■ **DIRECTIVE**
Can you repeat this data with "caption" changed to "legend" and nothing else altered?

■ **SOURCE MATERIAL**
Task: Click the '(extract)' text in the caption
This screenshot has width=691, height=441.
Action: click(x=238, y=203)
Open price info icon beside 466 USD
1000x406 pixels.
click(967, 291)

■ **OUTPUT FOR THIS EXERCISE**
Task: Click the '(extract)' text in the legend
This screenshot has width=691, height=441.
Action: click(x=238, y=203)
Open price info icon beside 466 USD
1000x406 pixels.
click(967, 291)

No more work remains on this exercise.